Text by Meritxell Rosell
One of the first impressions of experiencing Emmanuel Van der Auwera‘s installations is being in front of a mirage, but rather than a naturally occurring one, in this case, technology-induced. Van der Auwera’s works trick the viewers with a deconstruction of new media, aided by a smart, playful interplay between politics, agency and perception. During Frieze London 2022 in London, Van der Auwera presented Fire and Forget, a solo exhibition at Edel Assanti Gallery. The first time he showcased this selection of recent works together.
Fire and forget is a term commonly used in military jargon, referring to the act of firing a weapon with little concern for its aftermath. This phrase provided the title and guiding theme for the exhibition, which included light-responsive photographic plates, an immersive video installation and a film. The exhibition explored the dehumanisation of the human gaze and what it means to be an autonomous citizen in a digital era defined by internet conspiracy, surveillance technology and AI identity-altering algorithms.
Van der Auwera’s recent works have been drawn to the US and its proliferation of conspiracy theories. His exploration delves into the complexities of a Debourdian society of the spectacle, where voyeuristic acts are prevalent and move from one target to the next at breakneck speed. In a world where we readily embrace new technologies without fully grasping their implications, “fire and forget” has become the norm. Through his art, the artist urges us to reflect on our position as spectators in this spectacle, and whether we are truly acknowledging our agency or just deceiving ourselves.
The centre of the exhibition is VideoSculpture XX (The World’s 6th Sense) (2019), an intriguing video installation that is composed of six wall-mounted LCD screens, each one treated to prise the screens apart from their polarising layers. Once removed, we read, the screens become imperceptible, and the naked eye only sees a bright white light. As if conjured by a tech high priest, the screen content is only revealed through the eight rectangular polarising filters, which are strategically distributed in the installation room on tripods. The effect is haunting and confusing, and the viewer’s sight takes a while to adapt to the trick.
But more haunting is the content shown behind the filters. The installation uses footage presented at the largest arms fair in the world, annually held in Las Vegas, to demonstrate the accuracy and tracking capabilities of the FLIR system (military-grade thermal imaging systems, self-proclaimed as the World’s Sixth Sense), when casually used to zoom into tourists and citizens enjoying the Las Vegas Strip. The confronting scenes of unaware individuals observed with military-grade targeted precision are further enhanced by the appearing and disappearing images on the main screens, which become the narrative conductors.
For Van der Auwera, though, video was the core of his early artistic practice. But it wasn’t until 2012, when he stumbled upon a particular online phenomenon, that he was struck with a new perspective. The trend in question? Reaction videos. But not just any reaction videos – these were recordings of teenagers reacting to a video of a murder. At first, Van der Auwera was drawn in by the morbid curiosity of their interest, but what really captivated him was the way these young viewers were able to bottle up their fascination and export it as new content. This experience proved to be a turning point for Van der Auwera, inspiring him to explore the tension between voyeurism and violence that lies at the heart of our contemporary digital culture.

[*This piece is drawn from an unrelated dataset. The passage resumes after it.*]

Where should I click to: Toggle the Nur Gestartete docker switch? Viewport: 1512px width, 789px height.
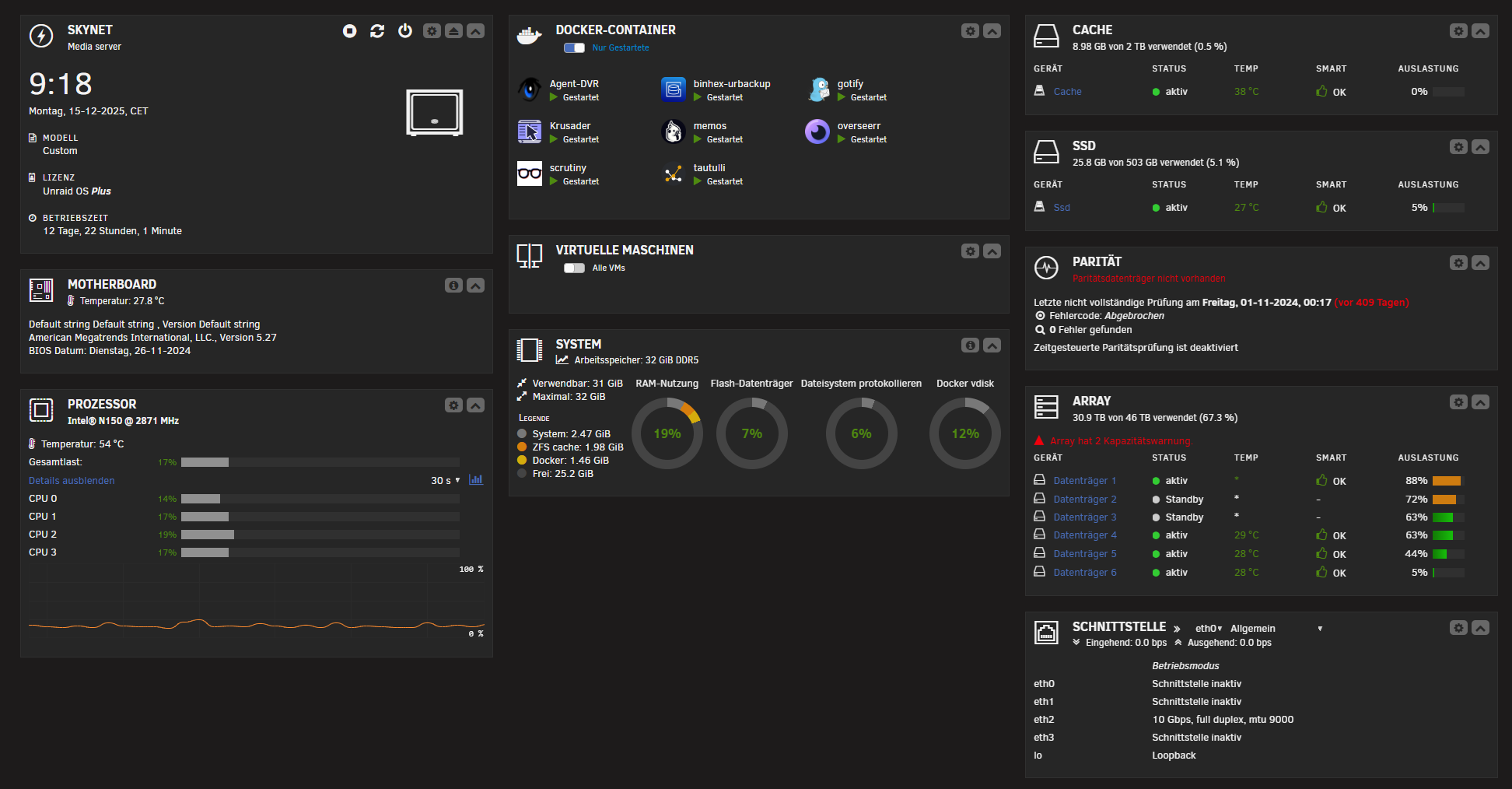pos(575,47)
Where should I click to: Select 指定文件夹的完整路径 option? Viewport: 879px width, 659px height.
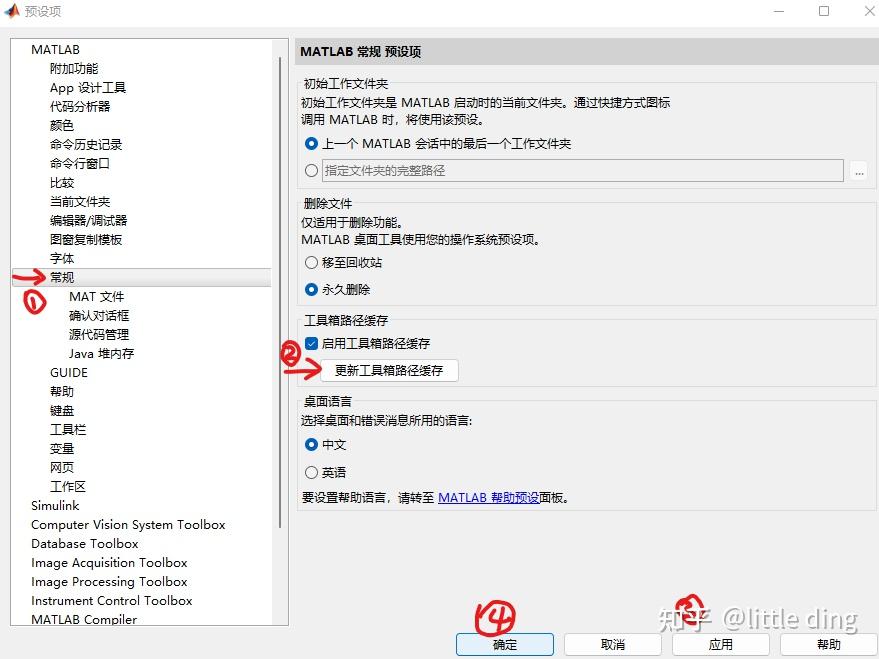click(x=309, y=170)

The Death of K9 Cigo (2019) features a riveting montage of mobile phone footage sourced from the already defunct platform Periscope, a live broadcasting site. The footage was filmed by individuals in and around Miami in the months after the 2018 Parkland school shooting. The carefully edited assemblage takes on the character of citizen journalism, as it captures the contrasting self-presentations and documentation of local events, which range from the outpouring of grief at the funeral of a police dog shot in the line of duty, to the energetic protests of young people at an anti-gun rally.
In this poignant portrait of a community grappling with the perpetual presence of violence and grief, screens are also the conductors of the narrative. A narrative that is not linear anymore, but projects into many layers of our societal angst.
As we navigate an increasingly complex and interconnected world, Van der Auwera’s work serves as a poignant reminder of the power and responsibility that comes with our technological advancements. Through Fire and Forget, he invites us to consider the human costs of our ever-expanding digital footprint and to contemplate what it means to be truly present in a world that is increasingly mediated by technology.